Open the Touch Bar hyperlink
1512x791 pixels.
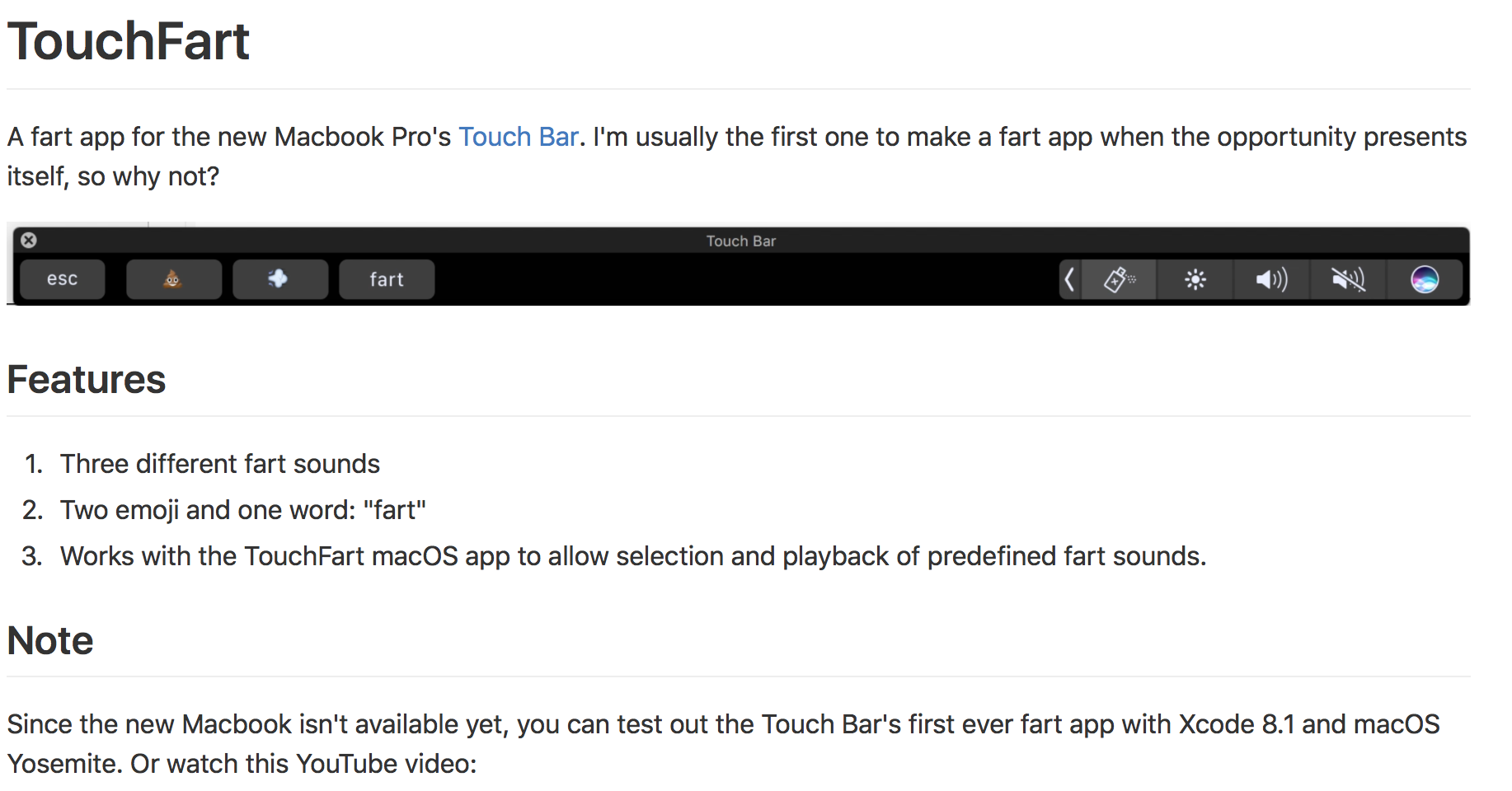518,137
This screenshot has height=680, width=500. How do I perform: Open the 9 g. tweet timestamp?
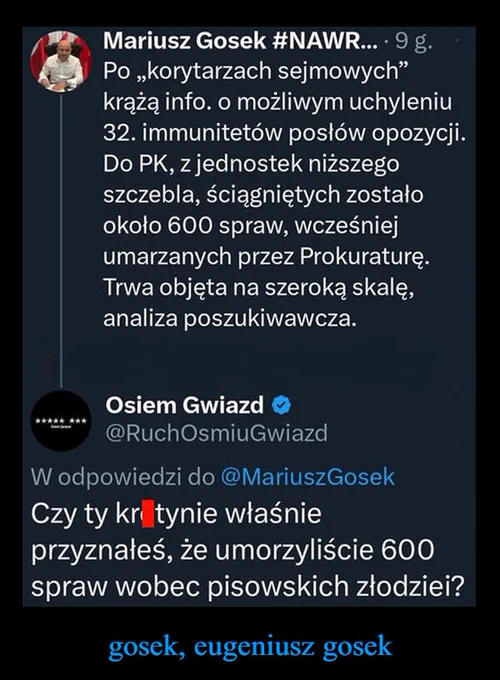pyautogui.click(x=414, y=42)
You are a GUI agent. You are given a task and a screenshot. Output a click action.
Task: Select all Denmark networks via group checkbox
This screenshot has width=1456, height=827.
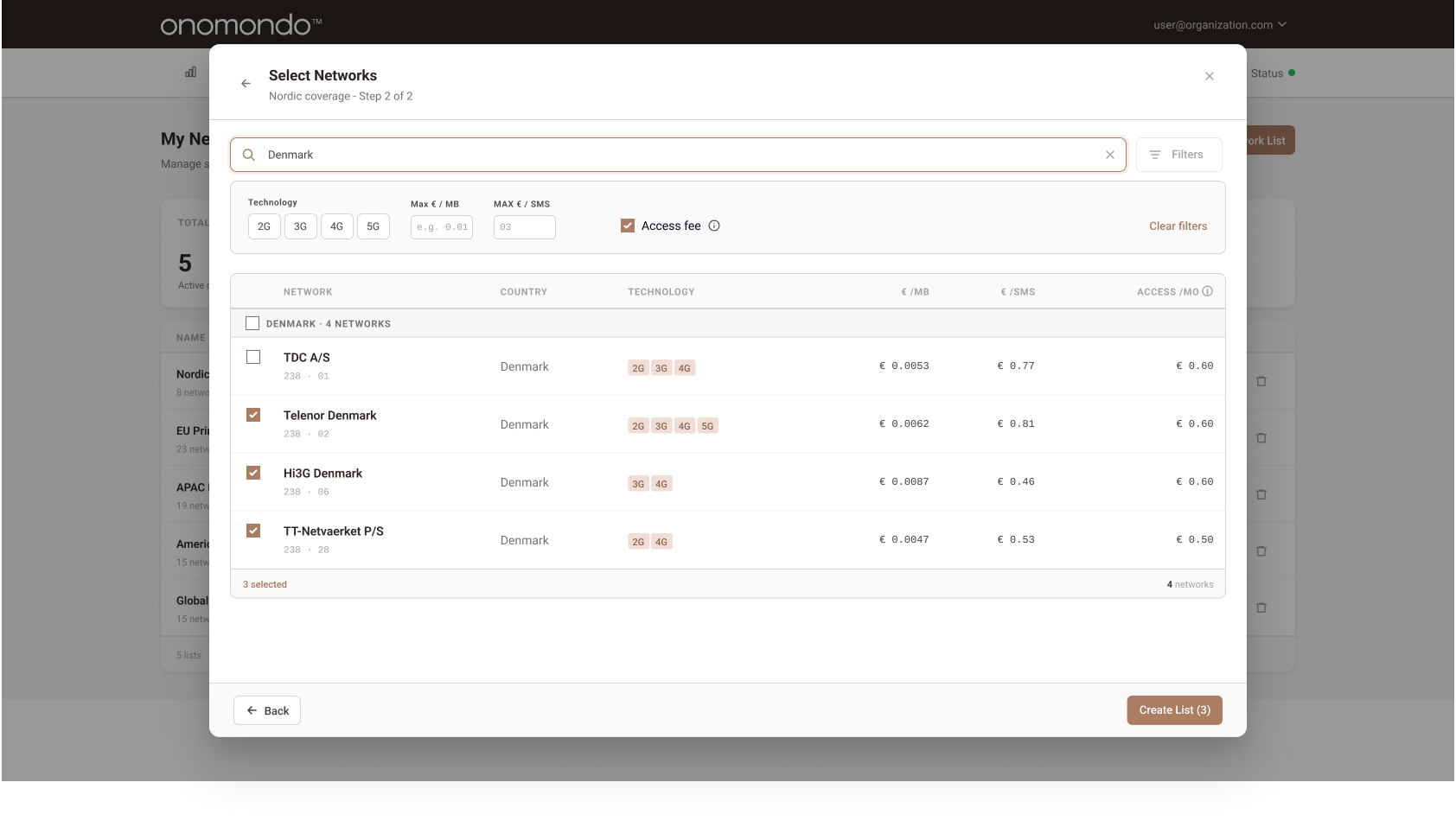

================

Geben Sie die Zeilen vom Beginn der Daten bis einschließlich der Zeile mit "pyautogui.click(x=414, y=42)" wortgetreu wieder. Lassen Sie die Bilder in Ihrer Antwort weg.

■ Ergebnis der Aufgabe:
Open the Touch Bar hyperlink
1512x791 pixels.
518,137
This screenshot has height=680, width=500. How do I perform: Open the 9 g. tweet timestamp?
pyautogui.click(x=414, y=42)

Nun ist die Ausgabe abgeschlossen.